Ostatnio krótsze starty i poranne treningi ( a generalnie w większosći biegam rano) robię bez jedzenia, i od ok 2 miesięcy całkiem dobrze mi się to sprawdza. Dystanse do 20-25 km.
Po przyjeździe z Krakowa do Oleszyc – zrobilismy wodę z miodem…. i półbutelki wiczorem i cały litr z rana. Energia z miodu w zupełności mi wystrcza a nie narażam się na problemy żołądkowe, ale tym razem mała kanapka weszła 😉
Kawka z rana – kanapka i chwila relaksu…. testowanie nowego zegarka, którego nie miałąm okazji wcześniej uruchomic.
Przyjechaliśmy do biura zawodów zaraz po 9 – i po chwili zjawiła się Rzeźnicka ekipa czyli Bronek i Krycha:)
Rozgrzewaka i start. Balon z napisem 1:40 jest – więc szybki plan w głowie, by za nim lecieć – może dam rady. Ale i pana z balonem i wszystkich z tyłu zaskoczył start… więc nie przygotowani wystartowaliśmy za wolno i „balon” zaczął mocno przyspieszać.
Trochę to było za szybkie – więc nie wiedziałąm, czy dam radę tak dłużej biec.
Ale postanowiłam trzymać się :balona” ile dam rady.
na ok 7-8 km „balon” zdecydowanie przyspieszył – więc stwierdziłam, że to jednak nie dla mnie -że będę trzymała się swojego ustalonego czasu i wtedy jest szansa powalczyć.
9 km – „balon” zwalnia i jestem już obok niego.
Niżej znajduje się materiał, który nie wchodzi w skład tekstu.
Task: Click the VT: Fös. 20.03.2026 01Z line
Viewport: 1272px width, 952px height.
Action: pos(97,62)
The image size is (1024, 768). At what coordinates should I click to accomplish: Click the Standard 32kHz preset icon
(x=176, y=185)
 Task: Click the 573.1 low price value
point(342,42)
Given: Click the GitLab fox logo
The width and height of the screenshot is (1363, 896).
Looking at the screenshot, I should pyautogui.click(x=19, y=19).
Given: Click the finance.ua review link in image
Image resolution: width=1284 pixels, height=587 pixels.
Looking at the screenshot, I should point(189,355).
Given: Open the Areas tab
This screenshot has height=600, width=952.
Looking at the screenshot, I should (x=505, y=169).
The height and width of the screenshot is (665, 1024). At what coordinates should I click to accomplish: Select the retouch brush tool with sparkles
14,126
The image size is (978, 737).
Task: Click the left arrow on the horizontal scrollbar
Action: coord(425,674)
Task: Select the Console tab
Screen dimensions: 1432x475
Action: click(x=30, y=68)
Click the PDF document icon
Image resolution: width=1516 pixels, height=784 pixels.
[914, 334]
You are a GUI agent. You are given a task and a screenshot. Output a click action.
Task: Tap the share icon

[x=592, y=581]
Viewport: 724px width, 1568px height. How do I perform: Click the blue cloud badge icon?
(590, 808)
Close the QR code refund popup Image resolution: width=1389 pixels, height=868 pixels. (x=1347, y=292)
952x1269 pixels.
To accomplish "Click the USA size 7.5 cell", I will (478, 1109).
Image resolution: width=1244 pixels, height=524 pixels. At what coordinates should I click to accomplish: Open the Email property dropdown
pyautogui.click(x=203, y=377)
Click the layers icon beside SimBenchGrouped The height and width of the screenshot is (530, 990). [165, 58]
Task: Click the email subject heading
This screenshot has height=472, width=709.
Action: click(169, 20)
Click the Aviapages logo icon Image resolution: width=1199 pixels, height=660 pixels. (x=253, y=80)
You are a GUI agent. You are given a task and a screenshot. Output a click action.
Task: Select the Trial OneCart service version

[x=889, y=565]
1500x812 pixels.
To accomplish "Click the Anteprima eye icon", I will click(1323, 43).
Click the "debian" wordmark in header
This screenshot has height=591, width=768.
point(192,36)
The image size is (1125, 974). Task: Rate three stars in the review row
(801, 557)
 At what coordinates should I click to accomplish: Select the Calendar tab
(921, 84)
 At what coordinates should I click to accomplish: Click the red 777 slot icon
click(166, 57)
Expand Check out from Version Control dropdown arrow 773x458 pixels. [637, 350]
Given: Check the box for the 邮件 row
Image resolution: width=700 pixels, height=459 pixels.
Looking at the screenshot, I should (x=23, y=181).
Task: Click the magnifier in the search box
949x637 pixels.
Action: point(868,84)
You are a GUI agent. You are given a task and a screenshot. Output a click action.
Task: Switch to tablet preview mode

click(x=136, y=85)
Wyprzedza mnie dziewczyna ze swoim „prywatnym zającem” – generalnie siły mam ale nie na tyle by przyspieszyć…ale… jakoś ta jej lekkoś spoowdowała, że postanowiłam pożegnac się z „balonem” i ruszyć za nią do przodu. Po ok 3 km wyprzedziłam ją słyszać od jej „zająca”: CZY ONA PRZYSPIESZA CZY MY ZMĘCZENI JUŻ ZWALNIAMY?
Chyba pierwszy raz w życiu dostałam takiego mega powera na takiej krótkiej trasie.
Do ok 13 km…. tylko ja wyprzedzałam…. nikt mnie nie wziął – co dodawało mi jeszcze większej satysfakcji. :):
18-19 km – tu już czułam, że energię jeszcze mam ale sapię jak stara lokomotywa i ciężko już mi brac głębsze wdechy – a co za tym idzie na mocny finisz nie będzie szans.
Na 20 km – podbiega Wojtek, który był IV w open, tracąc 15 sekund do 3 zawodnika…pech.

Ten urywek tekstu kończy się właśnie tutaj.